Computational linguistics allowed Hoberg and Prabhala, along with Gordon Phillips of the University of Southern California, to identify companies most at risk for market encroachment — and predict which ones would be most likely to adopt conservative cash reserve policies.
“People should really understand that the financial world is far more dynamic and changing than it once was,” Hoberg says. “You want to understand where it’s going next.”
The researchers examined nearly 43,000 documents, using keywords to count how many new competitors were entering an existing product space. Products in markets where firms are most rapidly revising their product vocabularies are considered highly fluid.

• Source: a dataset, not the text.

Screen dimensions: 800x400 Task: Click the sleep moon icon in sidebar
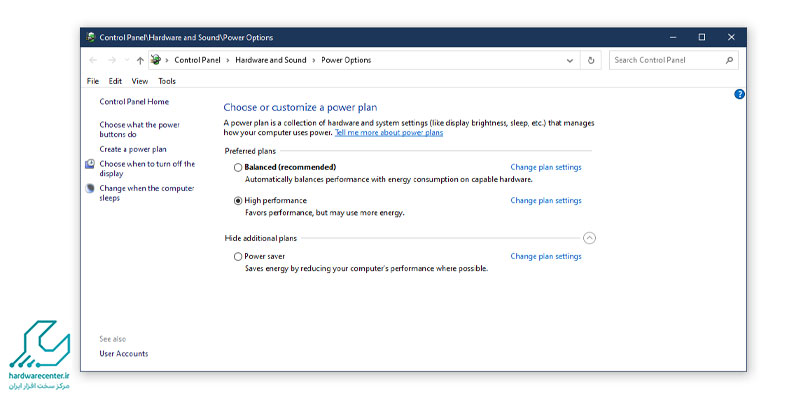coord(91,188)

The researchers found gambling to be an industry in flux in the late 1990s, as online threats, legal changes and Native American casinos brought in more competition. Likewise, biotechnology firms in 2008 faced fluidity as health care regulation and government approvals changed.

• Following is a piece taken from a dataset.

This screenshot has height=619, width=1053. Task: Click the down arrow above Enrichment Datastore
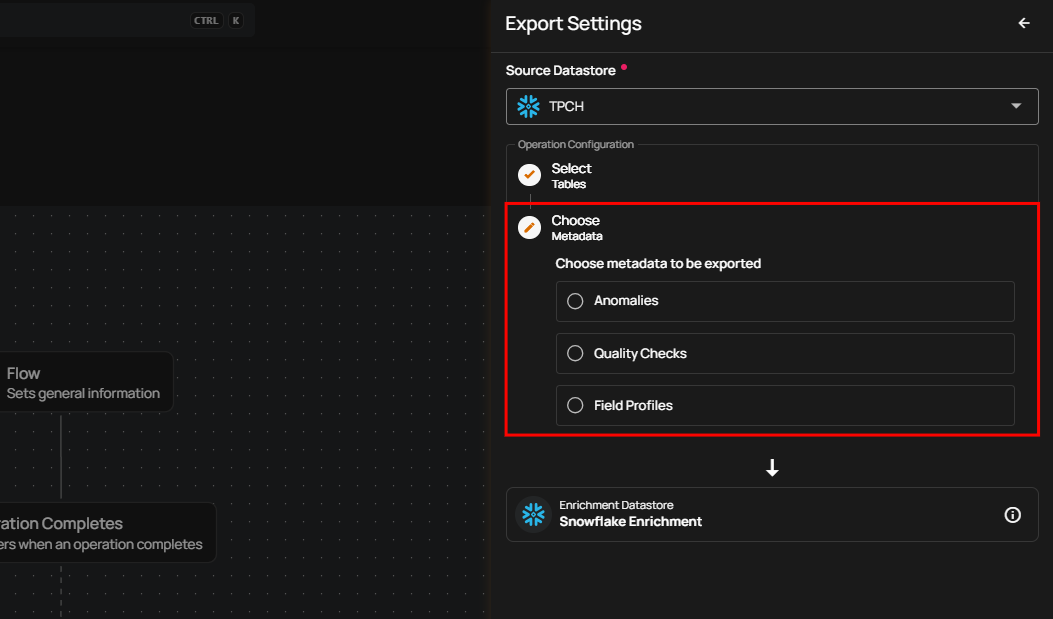pos(772,468)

Today, communication and media companies are working in multiple arenas, and many of their product lines invite competition. “Anything that you do is copied very quickly,” Prabhala says.
He compares the team’s research process to combing through social media feeds to determine who has the most activity and new friends. The research also easily identifies stagnant products and industries, such as lumber, chemicals and supermarkets.
“Managers in those areas probably don’t need to hold a lot of cash,” Hoberg says. He cautions, however, that it is not necessarily easier for investors in these stagnant areas to demand payouts because managers might have personal incentives to keep cash in reserve.
“Companies that hold more cash are better able to respond to threats,” Hoberg says. “They could tap their reserve to innovate or add to a product line, or they might acquire companies that can improve their existing products and services.”
The cash might also be an incentive to unrelated companies who develop complementary products. As an example, Prabhala mentions an eyewear maker whose product works with Google Glass, knowing that Google is a solvent company with the ability to defend its market share.
In total, nonfinancial businesses in the United States doubled their cash balances to about $1.3 trillion during the course of Hoberg and Prabhala’s study from 1997 to 2008.
“Holding stockpiles of cash definitely affects the market as a whole,” Hoberg says. “That has to change the decision-making of the rivals. You also have to ask if investors understand why the cash is there. And, second, are managers taking this too far?”
Ideally, the researchers say, firms should be more willing to return cash to investors when their product stabilizes.
In the case of Apple, the company initiated a quarterly dividend and a $45 billion buyback program in 2012, and billionaire investor Carl Ichan recently abandoned his proposal to get Apple to buy back even more stock.
Guidance for Investors
The Hoberg and Phillips Data Library, updated in March 2014 to include data through 2011, has had more than 24,000 page views from more than 50 countries — an indication of the competitive insights available. Investors can apply the research in two ways:
- Visit the online library and check the fluidity scores of specific firms. High scores suggest competitive threats — a strong incentive to hold cash and delay dividend payouts.
- Follow industry trends in real time to identify fluid product markets in which rivals frequently add new features. The cellphone industry, for example, has had this feel of constant change as smartphone technology has emerged.